RioCan slashed its distribution by a third during the pandemic. This upset long-term holders of the trust units who relied on the generous payout for income. Now that revenue has stabilized and the worst of the pandemic appears to be over, RioCan has begun to increase the distribution. The current payout is $0.085 per month. That’s up from $0.08 but still well off the pre-pandemic level of $0.12.

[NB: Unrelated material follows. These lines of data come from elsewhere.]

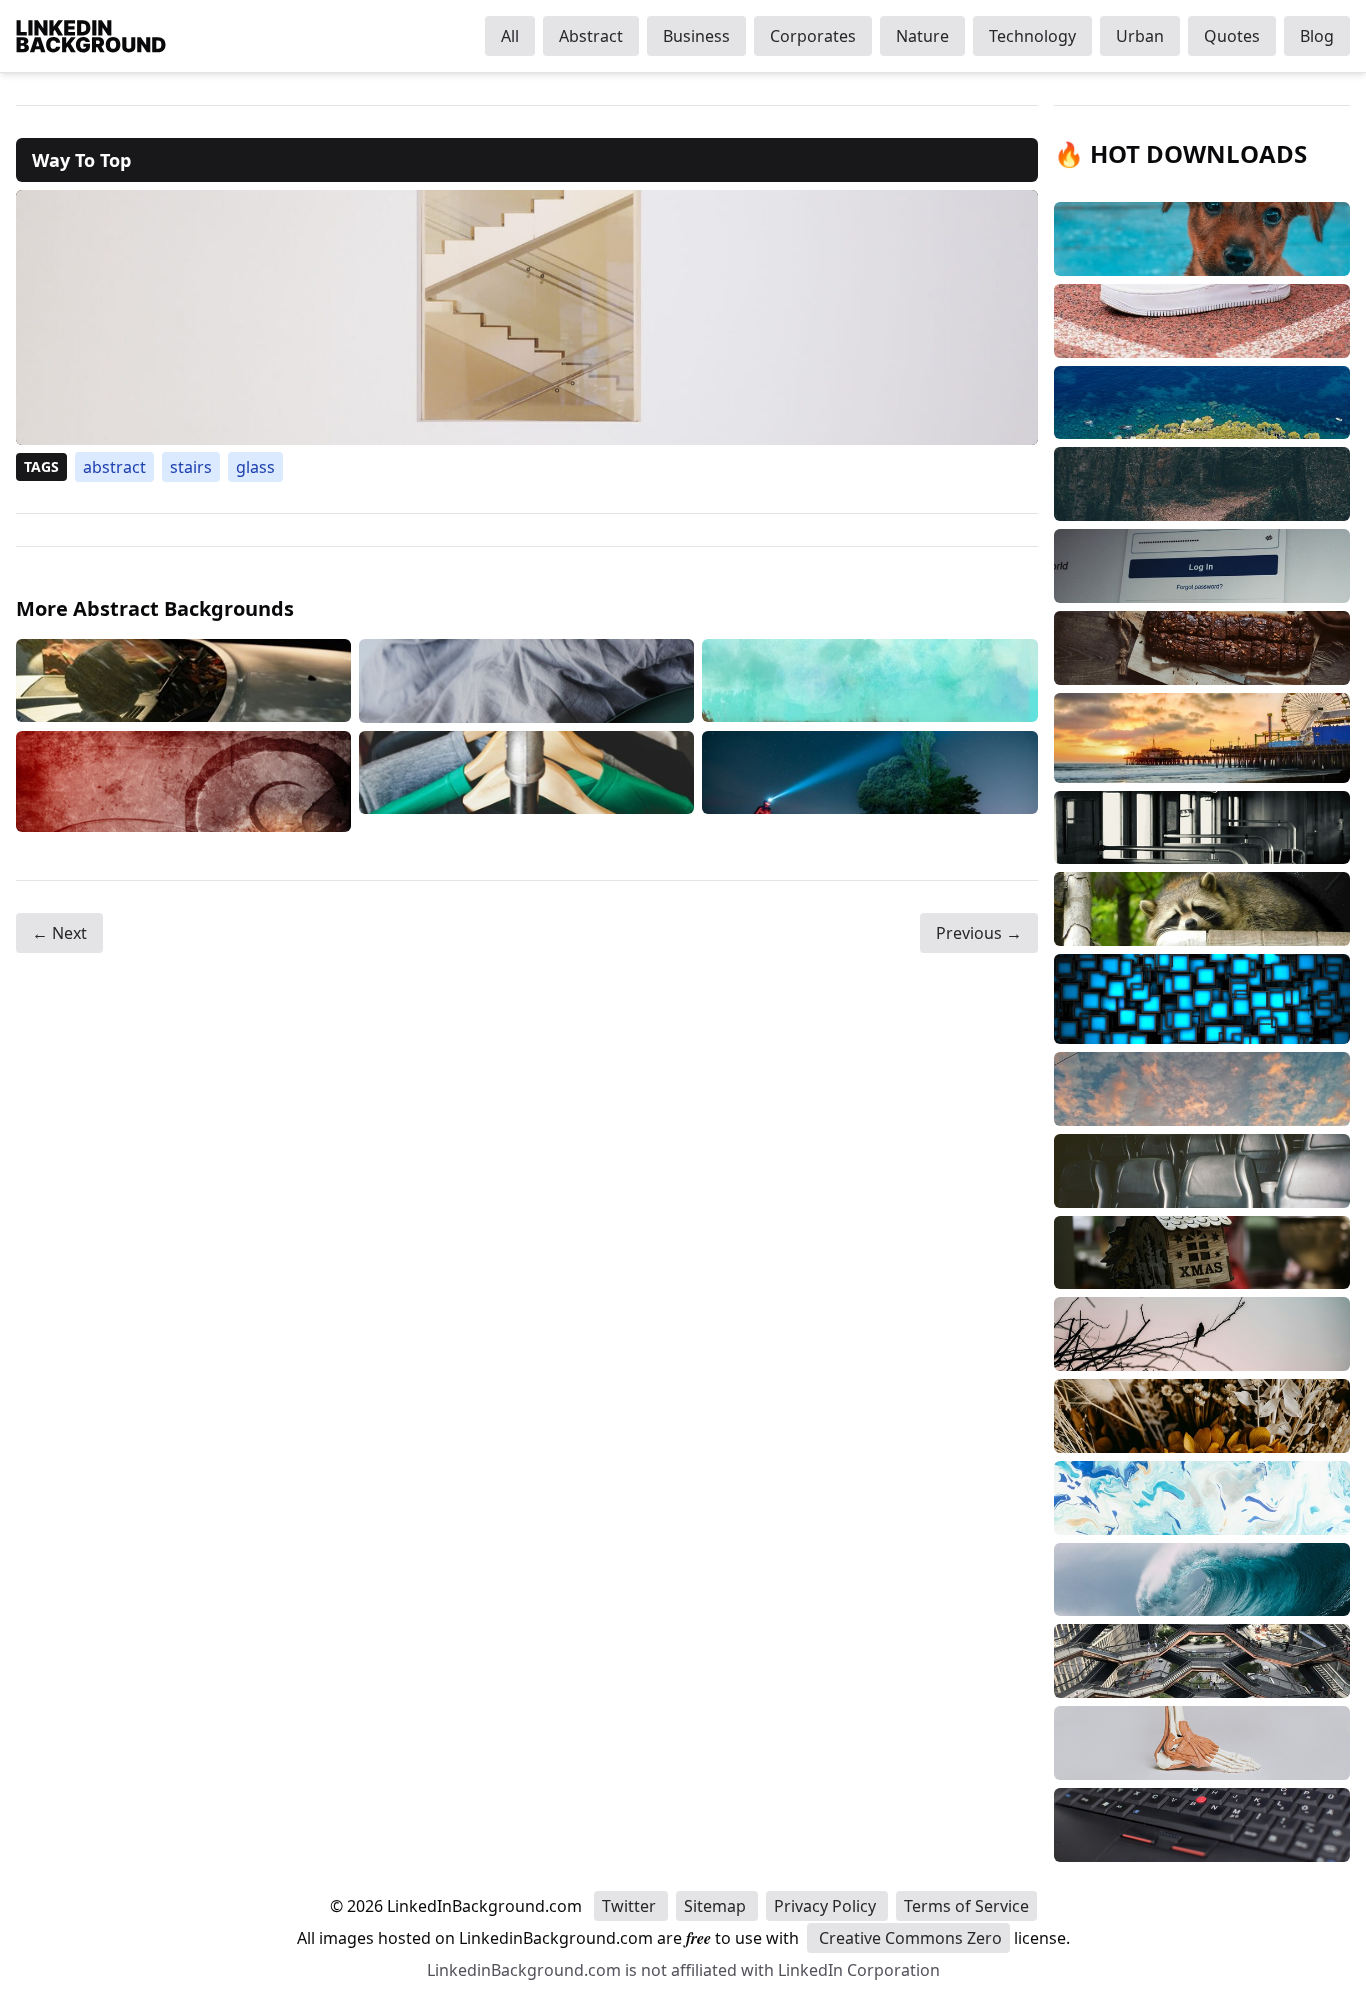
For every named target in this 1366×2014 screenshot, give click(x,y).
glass (255, 467)
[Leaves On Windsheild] (183, 681)
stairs (191, 467)
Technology (1032, 36)
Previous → (979, 933)
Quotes (1232, 36)
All (510, 36)
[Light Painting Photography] (869, 782)
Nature (922, 36)
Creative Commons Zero (908, 1938)
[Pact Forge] (183, 782)
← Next (59, 933)
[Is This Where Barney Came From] (869, 681)
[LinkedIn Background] (91, 36)
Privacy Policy (827, 1906)
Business (696, 36)
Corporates (813, 36)
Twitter (631, 1906)
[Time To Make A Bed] (526, 681)
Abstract (591, 36)
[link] (527, 317)
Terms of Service (966, 1906)
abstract (114, 467)
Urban (1140, 36)
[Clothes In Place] (526, 782)
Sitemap (717, 1906)
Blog (1317, 36)
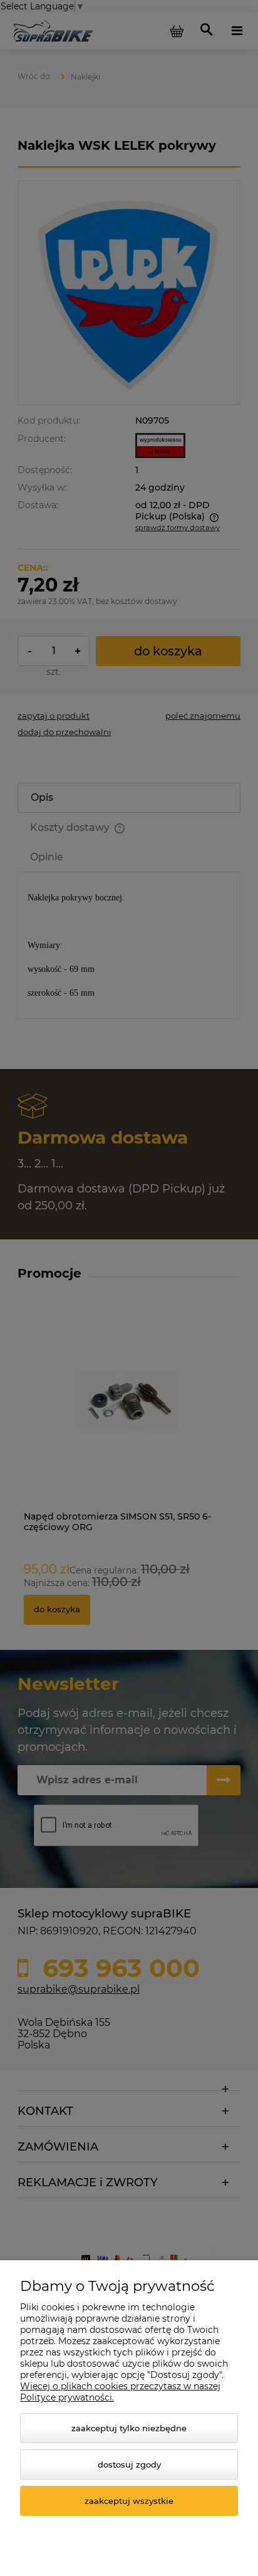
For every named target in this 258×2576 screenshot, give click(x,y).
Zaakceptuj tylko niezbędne (129, 2428)
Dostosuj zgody (129, 2464)
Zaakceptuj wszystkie (129, 2501)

The unit price has staged a nice recovery from the 2020 crash and is up more than 20% in the past year. Rate hikes will be a headwind, but the fact that RioCan is increasing the payout should provide support for the trust units. RioCan has a strong balance sheet, and its retail locations remain in high demand.
At the time of writing, the trust units offer a 4% yield.
Canadian Apartment Properties REIT
Canadian Apartment Properties REIT (TSX:CAR.UN) owns or has an interest in about 70,000 residential rental units in Canada, the Netherlands, and Ireland.
Demand for apartments is expected to expand in Canada in the coming years. House and condo prices have soared, and rising mortgage costs will make it even harder for people to buy. This should ensure CAPREIT can easily fill vacancies and charge higher prices for apartments when new renters move into the buildings.
The value of the trust units has fallen steadily in the past six months from $62 to the current unit price near $51.50. The drop is likely due to investor concerns about rising borrowing costs. Real estate companies use debt to acquire properties. CAPREIT finished 2021 with 99% of its mortgage portfolio at an average rate of 2.5%.
As the cost of renewing the debt rises, the amount of cash that is available for payouts to investors might shrink if revenue can’t increase at the same rate. Rules limit the size of the allowable annual rent increase the company can implement on existing renters, so there is a cap on how much added revenue the company can get each year without buying or building new properties.
The pace of the rise in property values in recent years could slow down, as borrowing costs increase and margins get squeezed. CAPREIT saw the market value of its portfolio increase by $1 billion in 2021. Investors will have to keep an eye on the report for full year 2022 to see if the surge has peaked. Bargain hunters might think CAPREIT is now undervalued, but more downside could be on the way in the near term.
At the time of writing, the distribution provides a 2.8% yield.
Is RioCan or CAPREIT a better REIT to buy today?
CAPREIT might come under additional pressure in the next few months, as the Bank of Canada increases interest rates and bond yields continue to drift higher. RioCan is probably the safer pick of the two right now. The retail segment should perform well in the next few years, and RioCan’s mixed-use properties provide a more balanced revenue stream. The yield is also attractive today, and investors could see the distribution slowly drift higher.